Yet in the last 10 years, housing costs at UC campuses have jumped some 30 percent, making it increasingly difficult for some low-income students to earn a degree. “It’s impacting students’ and families’ ability to pay for college,” said Assemblyman Kevin McCarty, D-Sacramento, who has backed several proposals in Sacramento recently aimed at helping students pay not only for tuition, but housing and dining costs, during college.

One of the most puzzling things about housing costs is how some universities have become so out-of-sync compared to the local market. UC Merced, the system’s least popular school, has the biggest gap between on-campus and off-campus living costs: nearly $8,000. It costs nearly twice as much to live on campus as it does to rent an apartment nearby.

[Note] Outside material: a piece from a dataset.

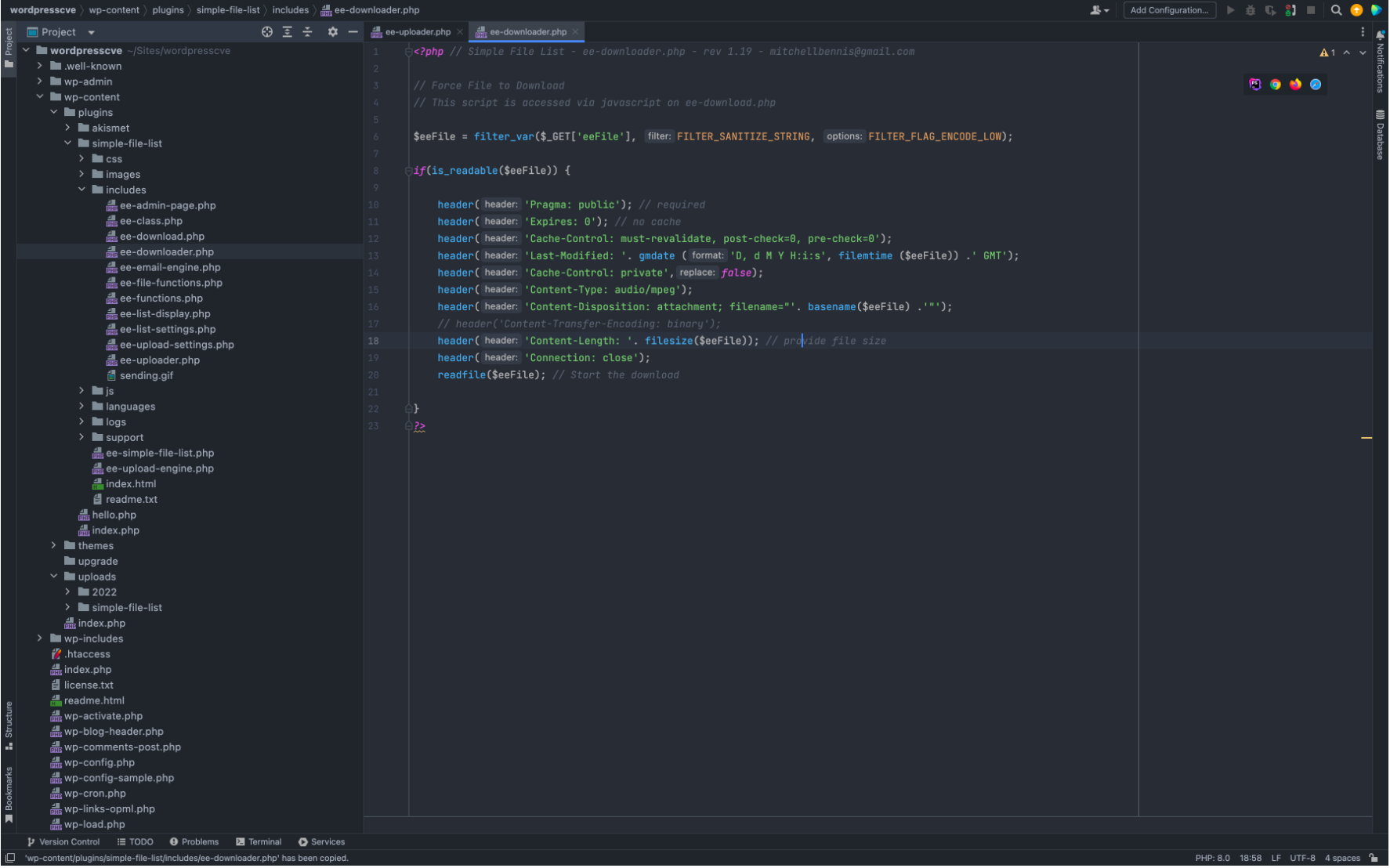Click Select Opened File crosshair icon

click(267, 32)
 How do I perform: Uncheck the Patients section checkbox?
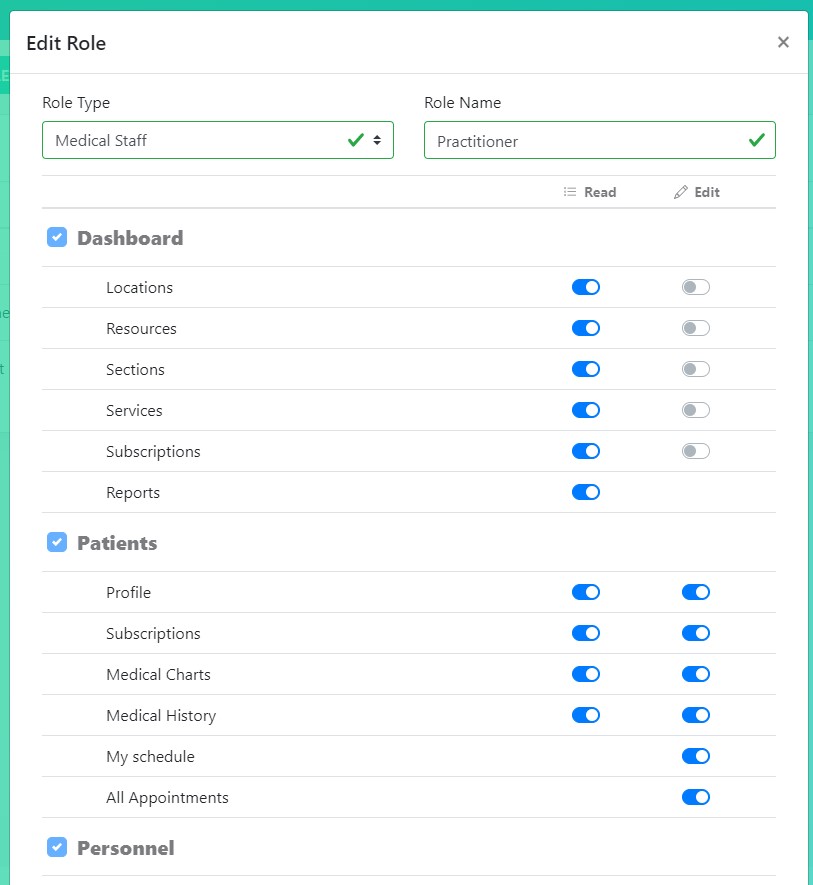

UC Merced, opened in 2005, is among the more expensive of the UC schools when it comes to on-campus housing. (Courtesy of UC Merced) 

While UC tuition is the same across the system, each campus sets its own prices for everything else from housing to printing costs, which means that a UC diploma can have a variety of price tags.

Officials at UC Merced say that as the school has grown, it’s had to add new buildings and services for students living on campus. “So while the off-campus market fluctuates based on the local real estate market, on-campus rates are driven more by the cost to maintain and expand the programs offered to support our students,” said Brenda Ortiz, a spokeswoman for the campus.

Colleges also calculate average room-and-board costs slightly differently, and students can choose from several living and dining plans.

Still the numbers underscore a persistent and growing problem: Unpredictable and rising living expenses are pricing some students out of higher education.

Systemwide, the average cost of living on campus next year will be $15,396, up about 6 percent from $14,520 this year, according to preliminary figures.
Berkeley’s on-campus living costs are set to be higher than any of other four-year public university in the state: $17,549, up more than $1,000 from $16,389.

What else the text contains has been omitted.